If superhero comics are rooted in myth, why can't Wonder Woman get ahead of the curve? Writers have tried many things in the past couple decades, but nothing's really worked to everyone's satisfaction, has it? Dynastic models (supporting casts) have been created and discarded. John Byrne tried to give her a contextualizing city. In perhaps the most successful run, George Perez bubbled her up in Greek Myth.

Bubble Worlds exist in a larger universe. If they don't, they're just Worlds.
Things for Wonder Woman are looking up, however. After the last shift's wrong-headed direction (divorcing the character totally from her actual concept), she's building a Bubble World for Diana. Temporally, she's telling the story of Amazons through time and how Hippolyta even conceived of having a daughter. I'm actually interested in the queen's honor guard, so Simone is doing something right.

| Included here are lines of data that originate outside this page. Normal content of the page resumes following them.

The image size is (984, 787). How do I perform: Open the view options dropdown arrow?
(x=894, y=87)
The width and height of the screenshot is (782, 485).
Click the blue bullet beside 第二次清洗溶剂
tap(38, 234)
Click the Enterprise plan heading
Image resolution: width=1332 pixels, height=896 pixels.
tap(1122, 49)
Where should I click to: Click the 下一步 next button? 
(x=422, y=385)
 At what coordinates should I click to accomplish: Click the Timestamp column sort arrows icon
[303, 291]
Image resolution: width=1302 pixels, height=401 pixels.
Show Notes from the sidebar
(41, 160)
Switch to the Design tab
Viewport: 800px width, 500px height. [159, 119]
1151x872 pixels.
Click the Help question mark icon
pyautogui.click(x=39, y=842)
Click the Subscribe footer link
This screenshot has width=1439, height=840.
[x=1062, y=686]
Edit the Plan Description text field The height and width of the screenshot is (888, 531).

Spatially, the idea of Greek Myth is back, but one of the things that isolated Wonder Woman's world in the 80s is that the DCU has shown us countless pantheons and religious worldviews come to life (and I'm not really talking about the disappointing War of the Gods, though it does get a passing mention in WW #15). The Greek worldview should be important, but Gail Simone gives us a Wonder Woman who exists in a polytheistic universe.

And yet, she's not outside the mainstream DCU. Just as Green Lantern gets to bring the fight to Earth, Diana fights Captain Nazi and hangs out with talking gorillas. Gail Simone is uniquely suited to keeping the Amazons in the real world because she's got her fingers in so many titles. Characters and events she's developped for Birds of Prey can swerve into Wonder Woman or the All-New Atom, etc.
Though it's going to take a few issues to shake off or reinvent the trappings of the last shift's creative choices, I think Wonder Woman has finally become a title I can get into.